Thus was accomplished the ruin of these human creatures. Now it is said their posterity is seen in those little monkeys which live in the woods. It is all that remains of them, for their flesh was formed of wood by the modeller and creator.

This is why this little monkey resembles man, the sign that he is of another race of men who were only mannikins wrought in wood, p. 199 (this seems a very plausible explanation if we study the monkeys and their emotions !)

Afterwards follows the creation of the first parents, four in number, of the human race. They had neither father nor mother, but "it was truly a prodigy, a true enchantment ' of the Creator and Former,' and these rendered thanks for their existence and formation. Soon, however, their amount of wisdom displeased the above Creator and Former, and they took counsel thus. It is not good that which they say. Their nature will be no longer that of simple creatures; but they will be so many gods." Then a cloud was blown over their eyes and their view was limited.

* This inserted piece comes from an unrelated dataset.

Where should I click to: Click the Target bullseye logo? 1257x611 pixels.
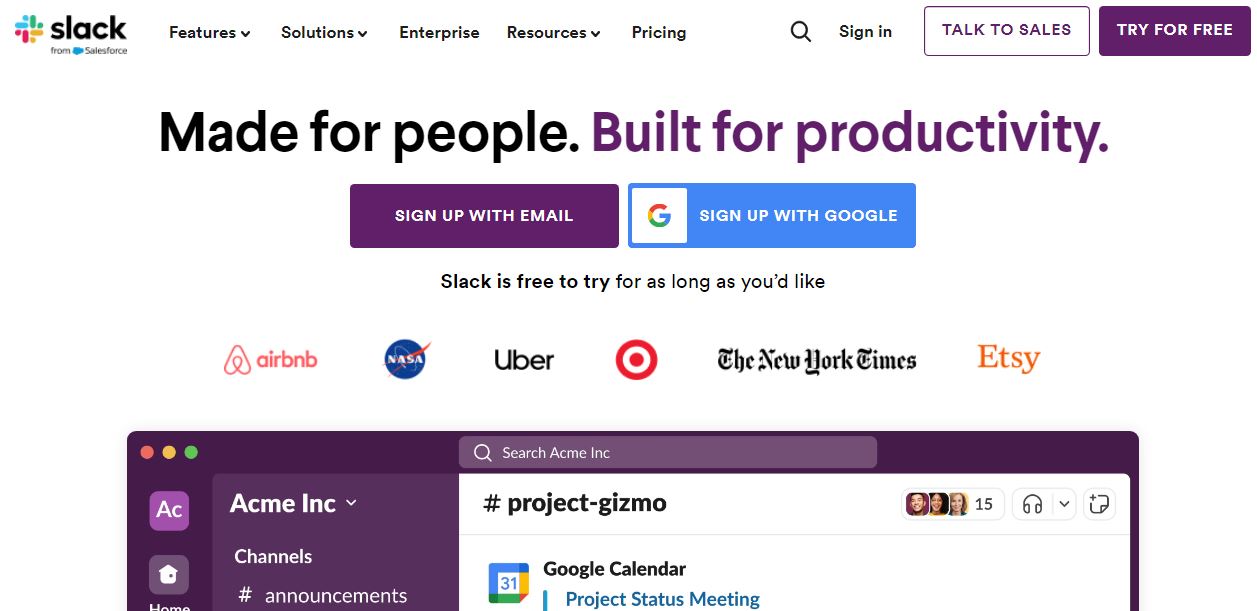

Their wisdom was diminished. However (in compensation perhaps) they received spouses during their sleep, " and immediately their hearts were filled with gladness because of their wives."

The celebrated Commander Maury has remarked (in reference to the Deluge) that we find, in America, traditions incomparably nearer to those of the Bible and of the Chaldean religion than amongst any people of the Old World; and that these could not be derived from the Buddhists or from India or Japan. Lenormant quotes this opinion with approbation. It would lead me away from my present subject to explain this difficult, but, I think, not insoluble enigma. I learn from a friend in Nova Scotia that Miller, in his Life among the Madocs, records their tradition, tracing the origin of the red men to a fallen daughter of the Great Spirit; showing their conviction that man was, in some way, of a nobler origin than the brutes. Her earthly companion was punished by being compelled to walk on four legs, instead of two. To this day the grizzly bear is never slain by the red men, who recognise him as a sort of kinsman.

That we are by our constitution in part of the earth, earthy, and partly of superior origin, has been the belief of man in all ages; and our modern philosophy, instead of raising us to higher levels of thought, sinks beneath the average common-sense of uncultivated man. Philosophers profess to derive our origin from the brute creation, and thus libel our betters, for it cannot be denied that they fulfil the end of their creation; that their lives are unstained by reproach attending the breach of commandments of their Creator. Without regret for the past, enjoying without stint the present, and having no dread of judgment to come,-- the philosopher might well (however inly) wish himself back in their place; or even go further in rebellious thought against his destiny, and say to himself with the poet of despair--

Know that, whatever thou hast been, 'Twere something better not to be !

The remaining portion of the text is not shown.